The same is true with exposure-based therapies for trauma. Therapies which focus on exposure are the most heavily promoted and widely held to have the best empirical base. However, at least five other types of treatment show equal treatment effects, and a couple of them contain no exposure elements whatsoever. There are underlying factors that are getting lost in the politics. As a clinician I have absolutely no interest in the politics — I’m interested in figuring out what works for each patient. From that basis, we may be able to start to extrapolate ingredients that make treatment more generally effective for all patients (this is the idea of practice-based evidence.)

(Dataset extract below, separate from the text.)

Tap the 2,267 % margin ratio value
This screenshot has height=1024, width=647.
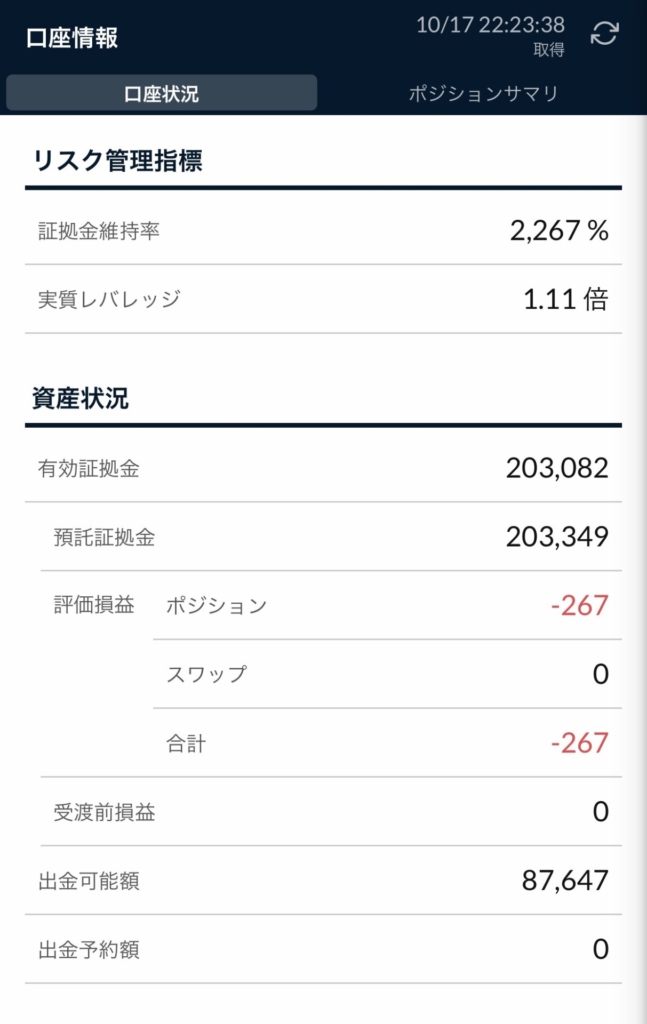[x=559, y=231]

Treatments studied often have poor theoretical integrity

As I mentioned, CBT has been steadily expanding over the years to encompass more techniques, such as relaxation, visualization, and mindfulness meditation. The exploration of core beliefs and schemas has evolved in a direction very similar to modern brief psychodynamic therapies. The only thing that distinguishes CBT from the less- (but still often well-) supported psychotherapies is its theoretical foundation.

However, the same expansion beyond CBT’s theoretical basis has led to the creation of treatment protocols which are essentially eclectic. Researchers have long lamented their difficulty in isolating the specific factors which lead to successful treatment, and these new ostensibly cognitive-behavioral protocols amplify the problem by introducing a technique-driven, kitchen-sink approach that renders a difficult task impossible. Instead of drilling down into the therapies to identify process variables which highly effective therapists incorporate naturally, we are building up theoretically vapid treatments that seem to work about as well as everything else, but target a specific psychiatric disorder (for which there is also little theoretical or empirical integrity.) Are you confused by all this yet?

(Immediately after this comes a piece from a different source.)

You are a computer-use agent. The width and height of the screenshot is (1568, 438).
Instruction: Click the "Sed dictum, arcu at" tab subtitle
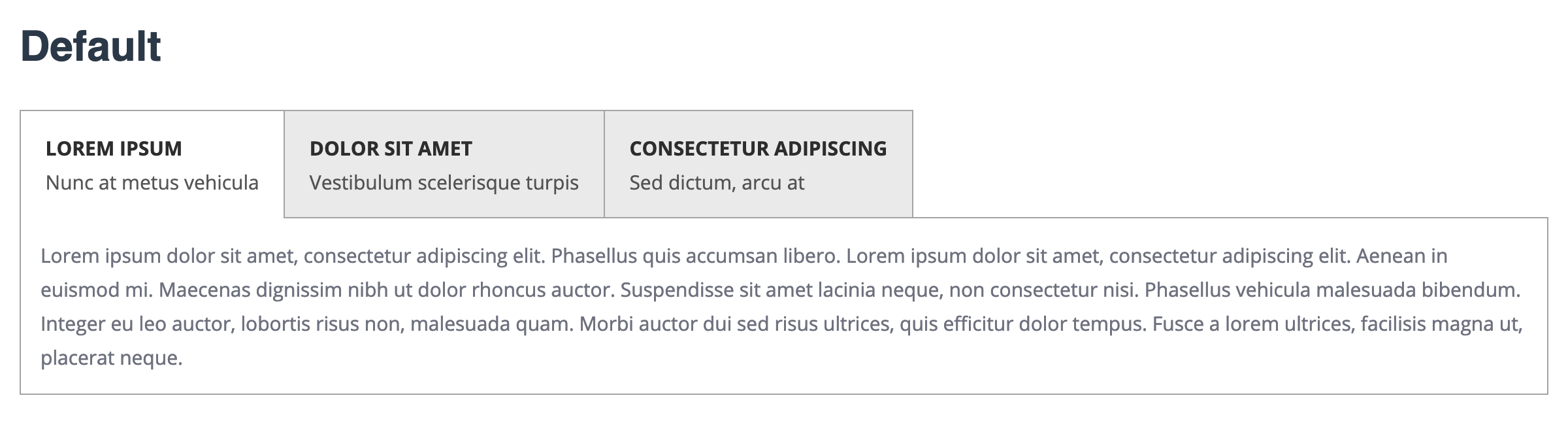point(717,183)
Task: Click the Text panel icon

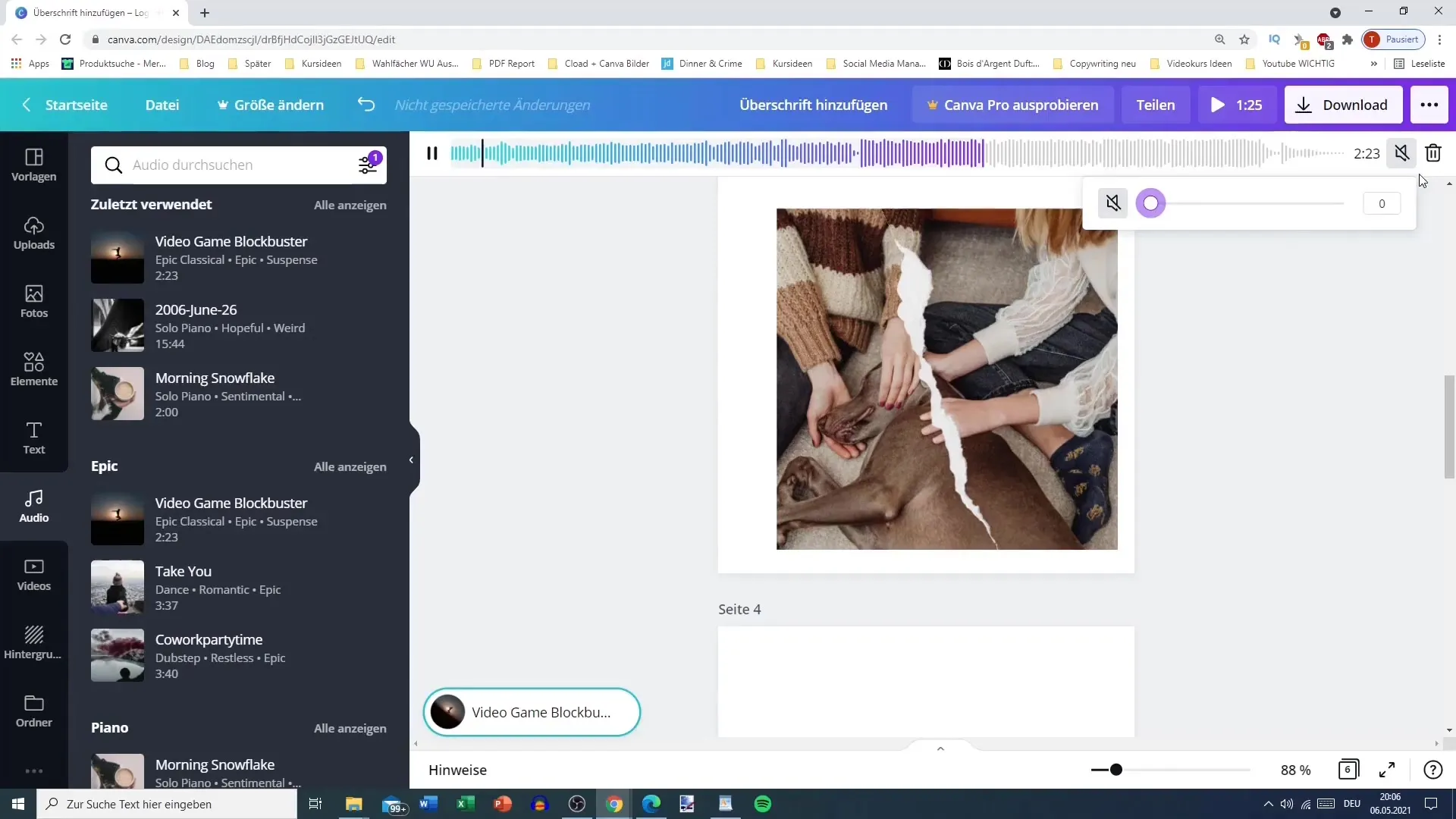Action: pos(34,437)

Symptom-focused EBTs lead to modularization of treatment, increased total treatment time, reduced overall effectiveness

As this newfound glut of grant-funded “evidence-based” psychotherapies are rolled out in large healthcare systems, the result is a bureaucratization of psychotherapy. Patients are shuffled from one empirically supported group to another, and handed off from one therapist to another based on what symptoms each therapist is certified to treat.

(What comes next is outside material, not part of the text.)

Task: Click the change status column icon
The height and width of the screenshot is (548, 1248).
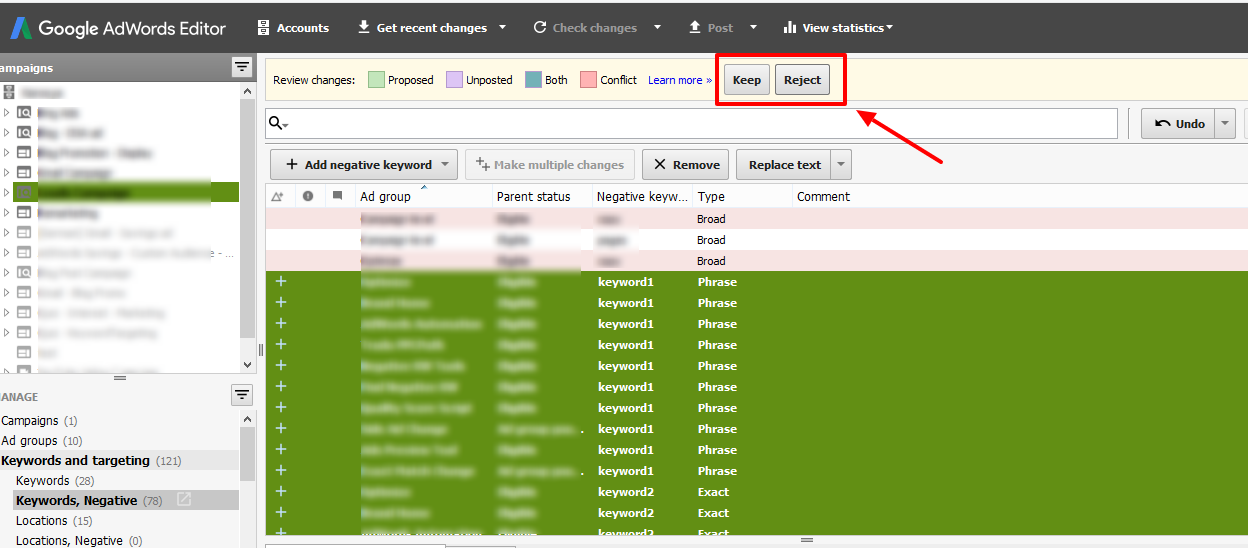Action: click(x=278, y=197)
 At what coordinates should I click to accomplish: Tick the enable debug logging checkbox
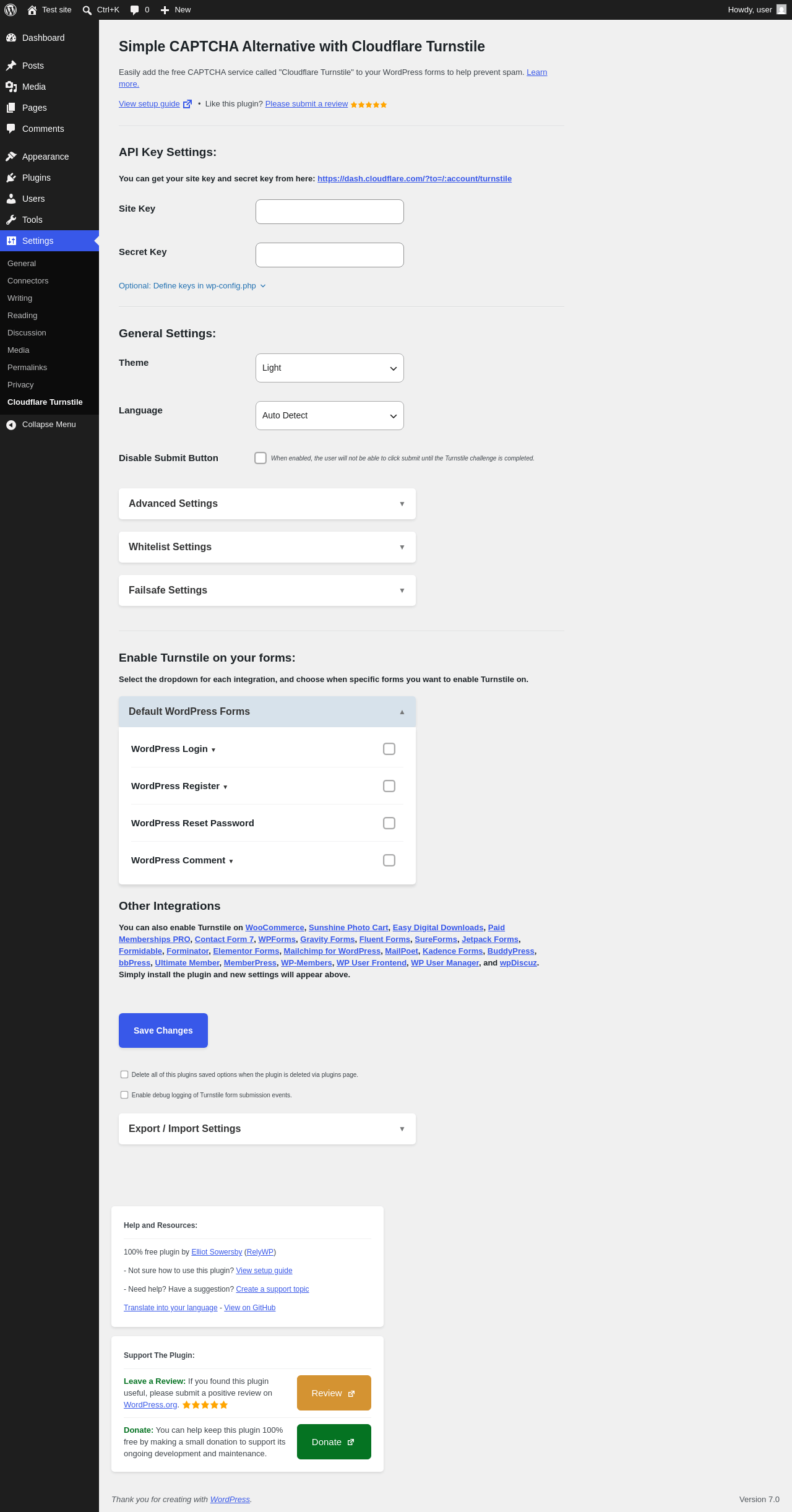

For example, a common case is an obese veteran with chronic pain, depression, PTSD, and alcohol dependence. For the obesity, they’ll be referred to a weight loss group. For the chronic pain they’ll be referred for manualized pain management treatment, either in a group or individual format. The alcohol dependence will likely lead to a referral for a substance abuse treatment group, which will be followed by a referral to a manualized “Seeking Safety” group to transition between substance abuse treatment and PTSD treatment. PTSD treatment might be treated with either Cognitive Processing Therapy or Prolonged Exposure Therapy, either of which may lead to some relief from depression, but an additional referral will likely be needed for a depression treatment group. So in this common scenario, the patient is asked to participate in 6 separate 8-12 week, empirically supported treatments, each of which requires orientation into a separate vocabulary and set of expectations, and each of which has about half a chance of producing remission for its particular symptom. This treatment process will average about 60 weeks, most likely with gaps of 1 month or more in between the start of each treatment, meaning that the whole thing will take a year and a half, conservatively. How long do those non-evidence based treatments take again?

Moreover, decades of studies examining the factors related to positive treatment outcomes have shown that one of the most important factors is the therapeutic relationship. The model which I have described, which is currently in use within some major healthcare systems and which is being heavily promoted for implementation everywhere, simply obliterates the therapeutic relationship which would be established over the course of an 18-month, single-provider course of psychotherapy. That relationship is replaced by a series of much shallower treatment relationships with well-meaning therapists, and one major relationship, to the bureaucracy itself.